Work instruction: Please restate each entry word for word and leave the pictures out.

Data records:
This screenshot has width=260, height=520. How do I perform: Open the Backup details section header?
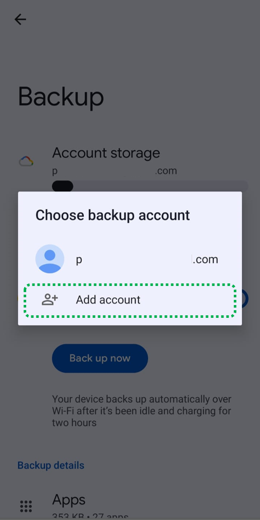pos(51,465)
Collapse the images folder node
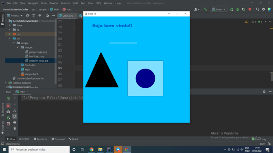The image size is (273, 153). coord(17,47)
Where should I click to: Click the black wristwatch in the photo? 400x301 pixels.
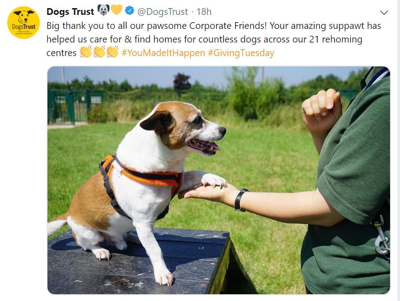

Answer to this problem:
This screenshot has width=260, height=520. How do I perform: Open the Backup details section header?
pos(51,465)
Collapse the images folder node
The image size is (273, 153). coord(17,47)
Where should I click to: Click the black wristwatch in the photo? 400x301 pixels.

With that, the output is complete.